AVAILABLE DATA
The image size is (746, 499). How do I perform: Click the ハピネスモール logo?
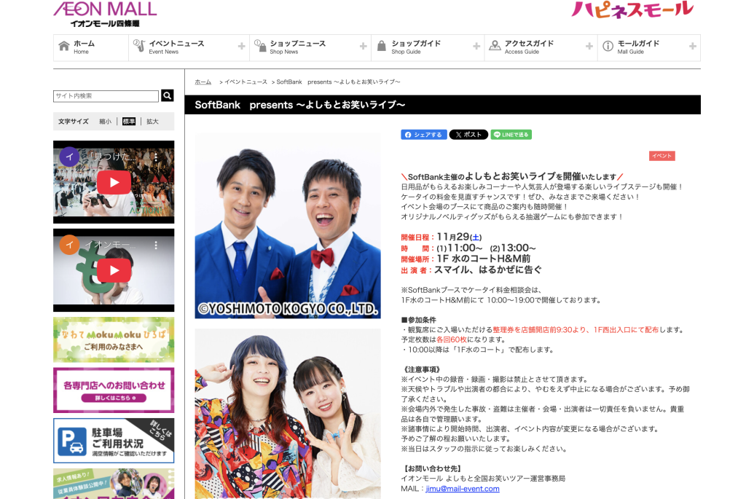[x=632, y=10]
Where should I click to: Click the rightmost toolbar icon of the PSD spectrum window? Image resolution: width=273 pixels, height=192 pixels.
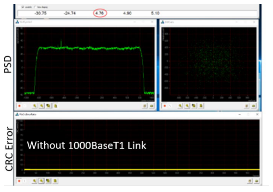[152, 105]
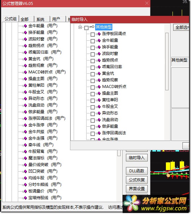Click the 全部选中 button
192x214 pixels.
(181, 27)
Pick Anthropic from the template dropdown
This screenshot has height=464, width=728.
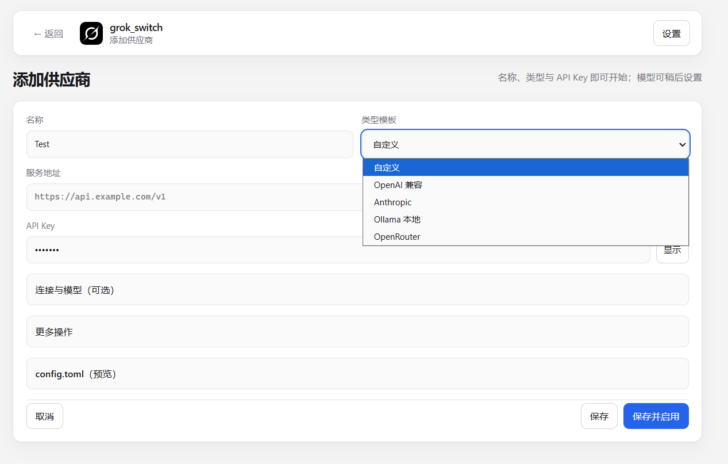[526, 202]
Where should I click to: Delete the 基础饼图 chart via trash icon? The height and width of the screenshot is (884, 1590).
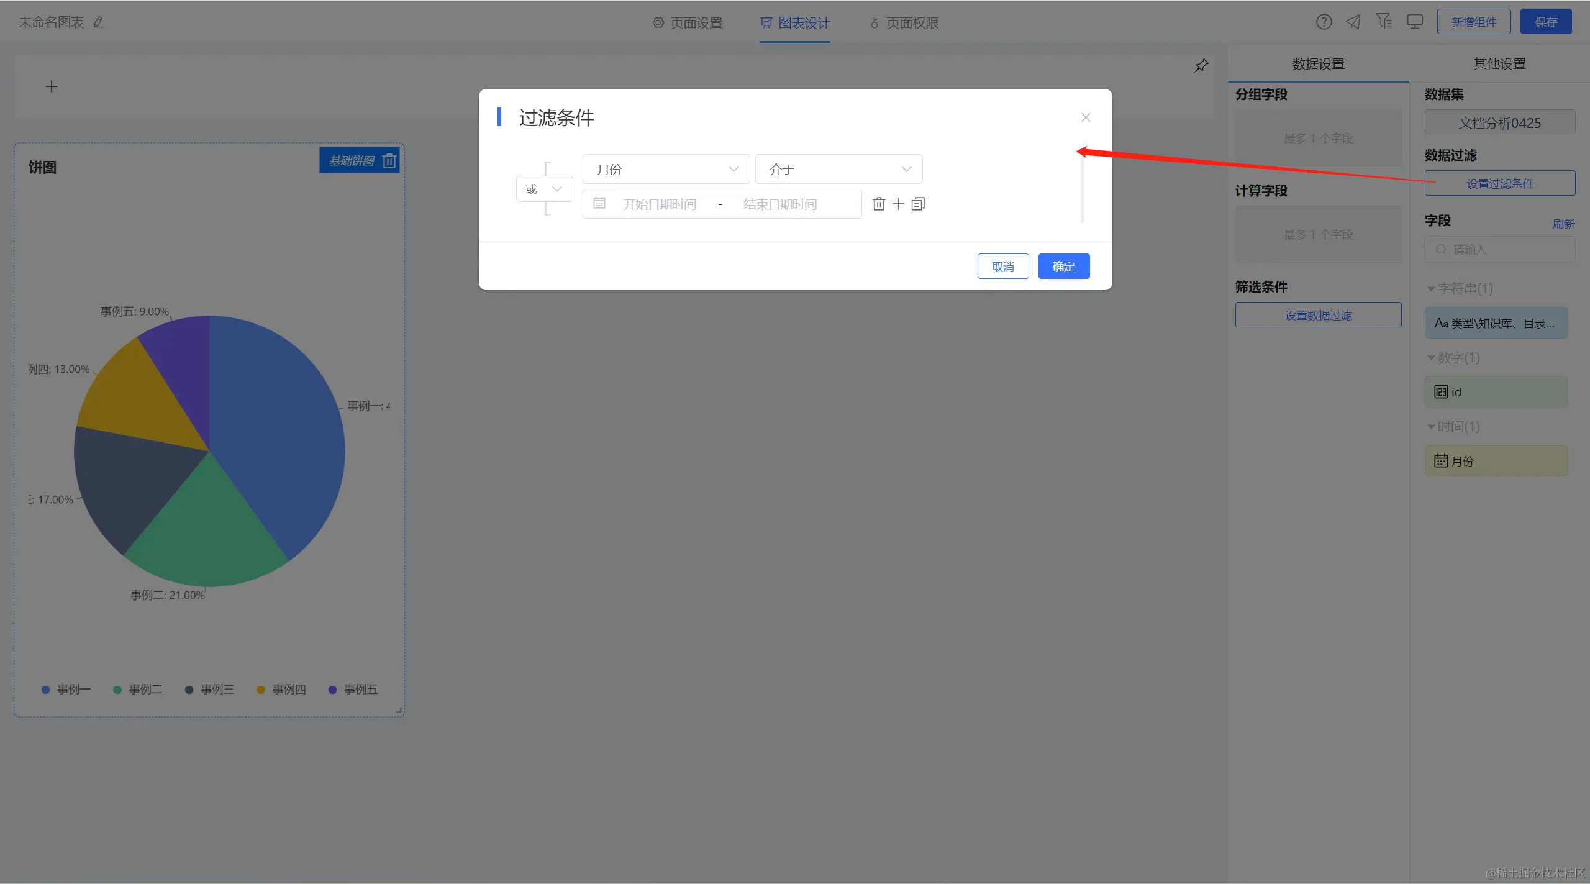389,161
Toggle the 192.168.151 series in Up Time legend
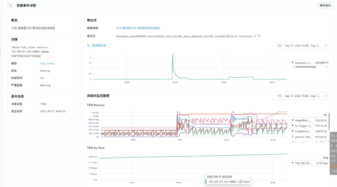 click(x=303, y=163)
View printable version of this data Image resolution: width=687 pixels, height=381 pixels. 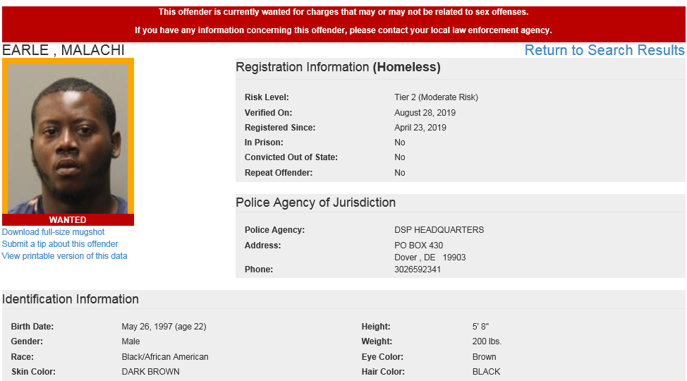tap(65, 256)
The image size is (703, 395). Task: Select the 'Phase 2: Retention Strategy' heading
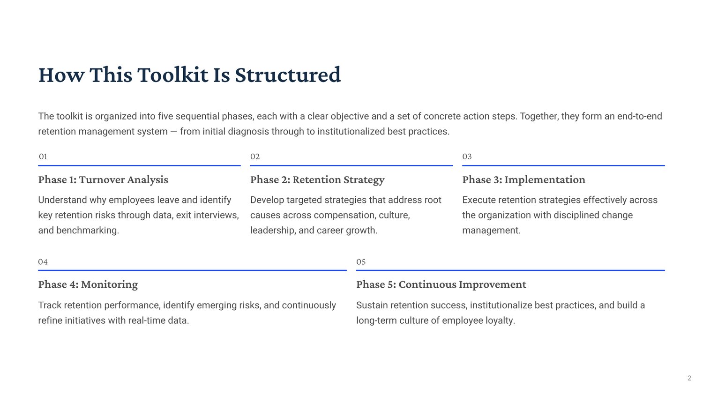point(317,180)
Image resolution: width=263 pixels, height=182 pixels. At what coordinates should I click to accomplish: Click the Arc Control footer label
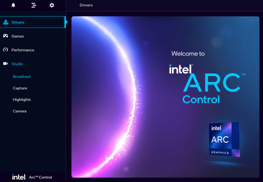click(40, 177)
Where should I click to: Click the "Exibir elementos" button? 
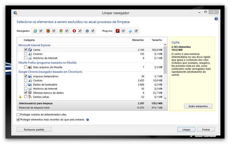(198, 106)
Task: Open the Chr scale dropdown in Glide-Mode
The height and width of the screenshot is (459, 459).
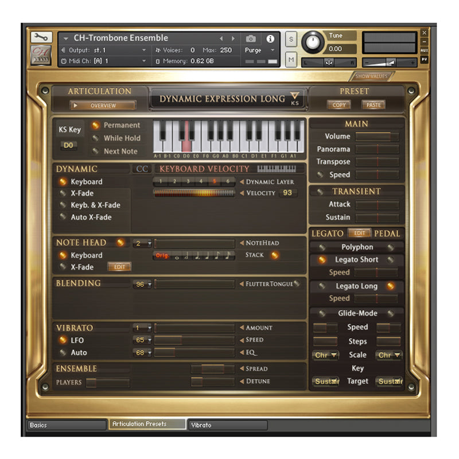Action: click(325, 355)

TO BE DONE
Reproduce everything from the line containing "Image resolution: width=263" down to the end of the material, leaving out the pictures.

FINAL RESULT
Image resolution: width=263 pixels, height=182 pixels. At what coordinates should I click to accomplish: Click the Arc Control footer label
click(40, 177)
Where should I click to: Click the "Exibir elementos" button? 
(198, 106)
Task: Open the Chr scale dropdown in Glide-Mode
The height and width of the screenshot is (459, 459).
Action: click(325, 355)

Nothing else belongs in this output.